:: Reading text ::
The ROADS (Rover Observation and Drone Survey) on Asteroids Challenge was developed by the NASA-funded Northwest Earth and Space Sciences Pipeline based at the University of Washington in Seattle (NESSP). The Challenge will engage students in grades 3 through 12 in interrelated science, technology, engineering and math (STEM) activities designed to simulate a mission to the “snowman” feature on the Vesta asteroid. Vesta is the largest asteroid in the asteroid belt between Mars and Jupiter.
The ROADS on Asteroids Challenge requires teams to complete and document a number of different activities, including:
- searching for signs of life in the teams’ environments using gas detectors and digital microscopes;
- creating a map of a portion of Vesta’s surface;
- building a computer controlled drone, a computer controlled rover and an impactor;
- using the drone to knock the impactor off a pedestal onto a marked target on the map; and
- landing the drone on the rover, robotically navigating the rover across potentially hazardous surfaces on the map looking for the building blocks for life, and flying the drone off the map.
Through these activities, students will gain a better understanding of NASA’s missions and the impact of STEM in their own lives and communities. The activities also will aid participating students in their ongoing school studies, according to NESSP.
Helping to sponsor the ROADS on Asteroids Challenge in Montana are the NASA Science Mission Directorate, NESSP, Montana Space Grant Consortium, Montana State University, Gianforte Family Foundation, and the Montana Learning Center.
“Students who participate in the Challenge will get a one-of-a-kind experience not normally found in the formal classroom setting,” Ryan Hannahoe, the Montana Learning Center’s Executive Director said. “They will gain hands-on skills needed to succeed in today’s world while learning NASA science through a set of unique and fun activities.”
“When I was in middle school, I participated in something like this and it stimulated and expanded my interest in science, which ultimately led me to a career in the field,” he continued.
“By leading this effort for Montana, the Learning Center is thrilled to provide a similar experience for students in hopes that one day they will pursue STEM-related careers in Montana’s workforce.”
Because of the coronavirus pandemic, the ROADS on Asteroids Challenge will be held virtually, in a manner similar to how the 2019-2020 ROADS on Mars Challenge was held.
Teachers have the option of incorporating into their class curriculum a course program developed by NESSP as a companion to the ROADS on Asteroids Challenge. NESSP is offering both a five-unit curriculum that educators can adapt to suit their needs and sessions with an undergraduate teaching assistant to provide virtual instruction with hands-on experimentation. The Learning Center is proud to have co-developed this national curriculum with NESSP. Teachers can learn more about these offerings by visiting https://nwessp.org/programs/pages/curriculum/.
:::
:: Data supplied ::
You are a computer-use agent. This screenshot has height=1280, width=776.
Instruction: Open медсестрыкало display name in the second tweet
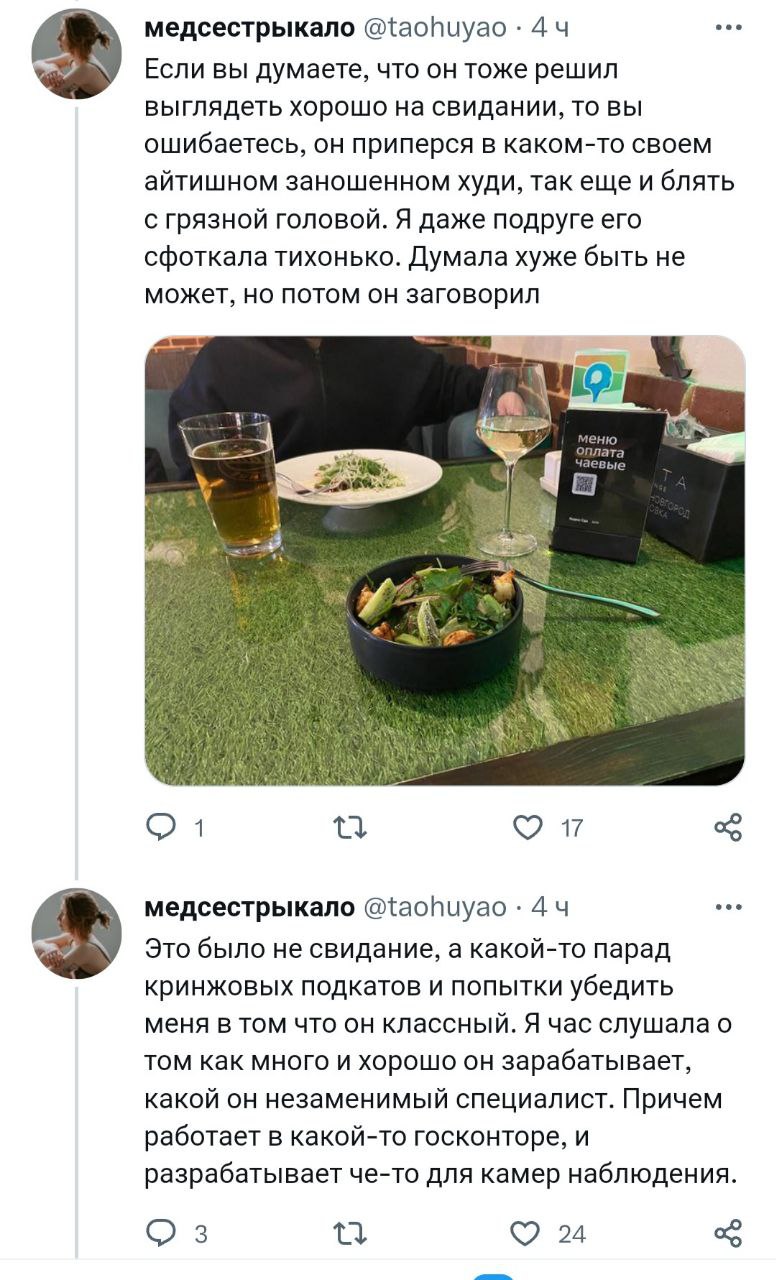pos(250,908)
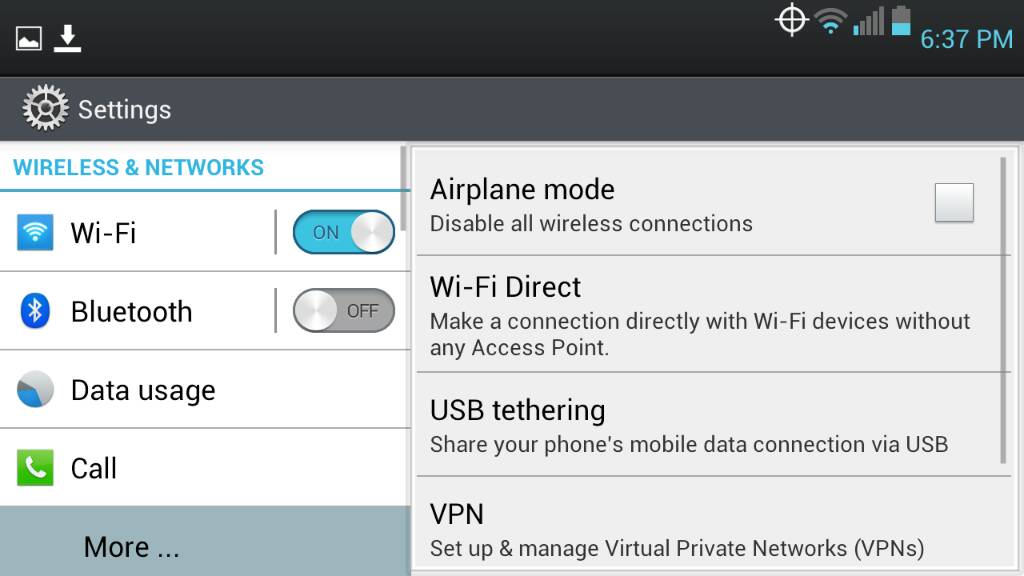Tap the picture notification icon in status bar

click(x=29, y=39)
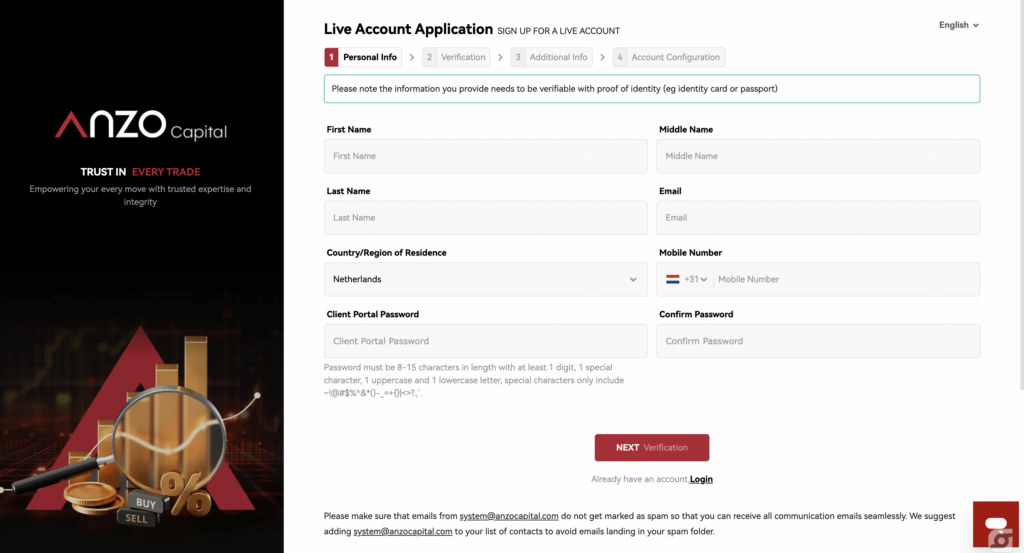Click the Confirm Password field

click(817, 341)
:::
• Exercise goal
Copy word for word the part of the ROADS on Asteroids article above that opens with the words containing "The ROADS on Asteroids Challenge requires" and closes with "according to NESSP.".

• Result of the exercise
The ROADS on Asteroids Challenge requires teams to complete and document a number of different activities, including:
- searching for signs of life in the teams’ environments using gas detectors and digital microscopes;
- creating a map of a portion of Vesta’s surface;
- building a computer controlled drone, a computer controlled rover and an impactor;
- using the drone to knock the impactor off a pedestal onto a marked target on the map; and
- landing the drone on the rover, robotically navigating the rover across potentially hazardous surfaces on the map looking for the building blocks for life, and flying the drone off the map.
Through these activities, students will gain a better understanding of NASA’s missions and the impact of STEM in their own lives and communities. The activities also will aid participating students in their ongoing school studies, according to NESSP.